* [DIRECTIVE] Copy out the material from its first line through the line with "tap(227, 45)", changing "magic wand" to "star" and leaving everything else as it is.

* [GIVEN DATA]
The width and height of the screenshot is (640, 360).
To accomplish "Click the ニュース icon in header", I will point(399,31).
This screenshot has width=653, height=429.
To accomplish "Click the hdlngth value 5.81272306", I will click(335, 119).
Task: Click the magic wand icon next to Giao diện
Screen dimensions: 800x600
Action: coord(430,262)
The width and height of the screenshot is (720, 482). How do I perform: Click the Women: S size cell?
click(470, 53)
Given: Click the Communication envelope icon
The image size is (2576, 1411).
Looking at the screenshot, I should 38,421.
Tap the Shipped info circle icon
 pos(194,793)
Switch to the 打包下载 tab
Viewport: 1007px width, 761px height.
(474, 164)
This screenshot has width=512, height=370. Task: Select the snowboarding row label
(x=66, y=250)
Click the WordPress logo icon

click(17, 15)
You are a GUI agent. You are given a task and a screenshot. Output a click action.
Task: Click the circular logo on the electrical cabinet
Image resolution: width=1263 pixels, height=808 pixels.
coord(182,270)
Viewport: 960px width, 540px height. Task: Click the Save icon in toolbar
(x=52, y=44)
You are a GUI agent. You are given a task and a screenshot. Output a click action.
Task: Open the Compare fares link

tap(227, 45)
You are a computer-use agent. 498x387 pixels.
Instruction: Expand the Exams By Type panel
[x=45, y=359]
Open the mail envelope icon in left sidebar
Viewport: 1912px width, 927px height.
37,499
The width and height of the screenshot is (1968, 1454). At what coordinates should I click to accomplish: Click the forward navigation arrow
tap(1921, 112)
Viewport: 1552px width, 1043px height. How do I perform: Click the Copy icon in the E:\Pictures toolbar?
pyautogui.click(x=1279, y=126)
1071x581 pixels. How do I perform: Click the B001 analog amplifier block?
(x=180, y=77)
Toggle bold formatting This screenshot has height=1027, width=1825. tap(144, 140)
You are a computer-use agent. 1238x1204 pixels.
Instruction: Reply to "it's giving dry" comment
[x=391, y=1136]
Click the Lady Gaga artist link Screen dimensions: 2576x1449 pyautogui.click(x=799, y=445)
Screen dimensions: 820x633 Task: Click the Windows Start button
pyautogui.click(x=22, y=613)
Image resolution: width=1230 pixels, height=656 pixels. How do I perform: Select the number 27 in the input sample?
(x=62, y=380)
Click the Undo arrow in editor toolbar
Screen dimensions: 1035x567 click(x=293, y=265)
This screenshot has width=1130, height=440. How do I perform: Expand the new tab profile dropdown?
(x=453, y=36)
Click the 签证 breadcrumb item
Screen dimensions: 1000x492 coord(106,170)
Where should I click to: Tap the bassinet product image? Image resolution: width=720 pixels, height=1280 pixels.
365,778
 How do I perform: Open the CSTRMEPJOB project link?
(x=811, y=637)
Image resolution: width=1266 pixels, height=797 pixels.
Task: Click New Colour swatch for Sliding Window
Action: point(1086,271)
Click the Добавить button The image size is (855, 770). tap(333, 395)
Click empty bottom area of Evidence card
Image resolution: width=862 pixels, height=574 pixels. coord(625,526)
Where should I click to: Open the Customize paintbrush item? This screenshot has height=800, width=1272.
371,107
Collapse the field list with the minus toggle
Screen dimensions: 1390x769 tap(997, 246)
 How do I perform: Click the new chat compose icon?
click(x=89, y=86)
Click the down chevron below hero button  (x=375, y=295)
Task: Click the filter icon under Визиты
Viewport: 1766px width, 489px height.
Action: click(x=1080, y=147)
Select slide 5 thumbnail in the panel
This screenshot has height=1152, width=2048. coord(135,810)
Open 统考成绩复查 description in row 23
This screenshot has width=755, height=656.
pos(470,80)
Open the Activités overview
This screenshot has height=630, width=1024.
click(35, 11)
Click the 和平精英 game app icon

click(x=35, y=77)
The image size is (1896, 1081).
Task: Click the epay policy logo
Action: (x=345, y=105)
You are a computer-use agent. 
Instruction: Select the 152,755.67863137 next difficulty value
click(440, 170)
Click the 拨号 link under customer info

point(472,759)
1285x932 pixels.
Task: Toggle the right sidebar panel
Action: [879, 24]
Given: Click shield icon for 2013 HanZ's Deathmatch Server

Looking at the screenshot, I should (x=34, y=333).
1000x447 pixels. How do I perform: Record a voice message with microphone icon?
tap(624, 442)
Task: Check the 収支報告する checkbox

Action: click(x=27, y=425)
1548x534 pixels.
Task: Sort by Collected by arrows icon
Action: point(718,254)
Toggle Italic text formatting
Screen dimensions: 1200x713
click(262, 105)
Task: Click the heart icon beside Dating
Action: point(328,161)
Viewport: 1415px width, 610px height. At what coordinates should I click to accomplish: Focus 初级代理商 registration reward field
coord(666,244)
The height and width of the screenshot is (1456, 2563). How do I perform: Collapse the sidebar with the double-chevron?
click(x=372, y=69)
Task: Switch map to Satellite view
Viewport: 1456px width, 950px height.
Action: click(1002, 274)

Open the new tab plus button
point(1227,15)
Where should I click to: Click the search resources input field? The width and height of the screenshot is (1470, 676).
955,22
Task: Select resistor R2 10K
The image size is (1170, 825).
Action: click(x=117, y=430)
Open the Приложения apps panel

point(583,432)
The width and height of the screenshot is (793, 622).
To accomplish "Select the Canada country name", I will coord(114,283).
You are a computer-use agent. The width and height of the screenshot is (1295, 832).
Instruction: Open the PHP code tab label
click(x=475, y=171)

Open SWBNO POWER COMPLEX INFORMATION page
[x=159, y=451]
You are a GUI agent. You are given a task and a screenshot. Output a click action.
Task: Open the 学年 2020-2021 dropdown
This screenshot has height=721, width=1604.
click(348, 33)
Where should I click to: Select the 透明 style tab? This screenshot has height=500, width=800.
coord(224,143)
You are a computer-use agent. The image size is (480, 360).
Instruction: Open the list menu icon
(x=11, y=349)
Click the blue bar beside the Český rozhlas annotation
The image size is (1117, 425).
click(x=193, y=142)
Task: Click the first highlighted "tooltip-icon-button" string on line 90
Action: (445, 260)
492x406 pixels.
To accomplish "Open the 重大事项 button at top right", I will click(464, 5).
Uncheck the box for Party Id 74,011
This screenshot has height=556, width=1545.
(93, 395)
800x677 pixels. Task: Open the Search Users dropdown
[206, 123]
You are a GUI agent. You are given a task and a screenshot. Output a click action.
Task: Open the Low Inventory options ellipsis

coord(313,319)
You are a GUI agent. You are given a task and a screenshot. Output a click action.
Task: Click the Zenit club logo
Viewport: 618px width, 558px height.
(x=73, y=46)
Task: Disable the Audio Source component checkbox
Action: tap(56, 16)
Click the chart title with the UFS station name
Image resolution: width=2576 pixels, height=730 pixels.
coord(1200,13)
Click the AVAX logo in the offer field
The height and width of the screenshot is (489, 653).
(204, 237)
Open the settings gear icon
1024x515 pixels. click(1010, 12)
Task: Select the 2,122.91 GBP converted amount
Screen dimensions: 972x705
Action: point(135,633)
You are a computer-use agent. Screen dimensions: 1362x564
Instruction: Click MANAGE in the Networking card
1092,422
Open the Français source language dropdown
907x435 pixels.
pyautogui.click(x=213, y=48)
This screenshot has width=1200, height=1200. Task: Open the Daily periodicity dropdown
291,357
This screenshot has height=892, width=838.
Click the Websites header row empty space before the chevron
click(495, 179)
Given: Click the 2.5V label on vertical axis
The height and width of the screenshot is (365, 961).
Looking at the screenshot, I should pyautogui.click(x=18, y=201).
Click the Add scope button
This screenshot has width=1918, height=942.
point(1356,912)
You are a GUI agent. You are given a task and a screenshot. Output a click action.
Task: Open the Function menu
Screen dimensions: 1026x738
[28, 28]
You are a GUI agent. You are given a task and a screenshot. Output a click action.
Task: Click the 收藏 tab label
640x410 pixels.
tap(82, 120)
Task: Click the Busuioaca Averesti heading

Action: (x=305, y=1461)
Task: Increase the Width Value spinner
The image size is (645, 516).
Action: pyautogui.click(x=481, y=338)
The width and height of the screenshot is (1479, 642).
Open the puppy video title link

* [FULL SOLUTION]
The width and height of the screenshot is (640, 360).
To accomplish "Click the ニュース icon in header", I will point(399,31).
This screenshot has width=653, height=429.
To accomplish "Click the hdlngth value 5.81272306", I will click(335, 119).
Task: Click the star icon next to Giao diện
Screen dimensions: 800x600
Action: coord(430,262)
The width and height of the screenshot is (720, 482). How do I perform: Click the Women: S size cell?
click(470, 53)
Given: Click the Communication envelope icon
The image size is (2576, 1411).
Looking at the screenshot, I should 38,421.
Tap the Shipped info circle icon
 pos(194,793)
Switch to the 打包下载 tab
Viewport: 1007px width, 761px height.
(474, 164)
This screenshot has width=512, height=370. Task: Select the snowboarding row label
(x=66, y=250)
Click the WordPress logo icon

click(17, 15)
You are a GUI agent. You are given a task and a screenshot. Output a click action.
Task: Click the circular logo on the electrical cabinet
Image resolution: width=1263 pixels, height=808 pixels.
coord(182,270)
Viewport: 960px width, 540px height. Task: Click the Save icon in toolbar
(x=52, y=44)
You are a GUI agent. You are given a task and a screenshot. Output a click action.
Task: Open the Compare fares link

tap(227, 45)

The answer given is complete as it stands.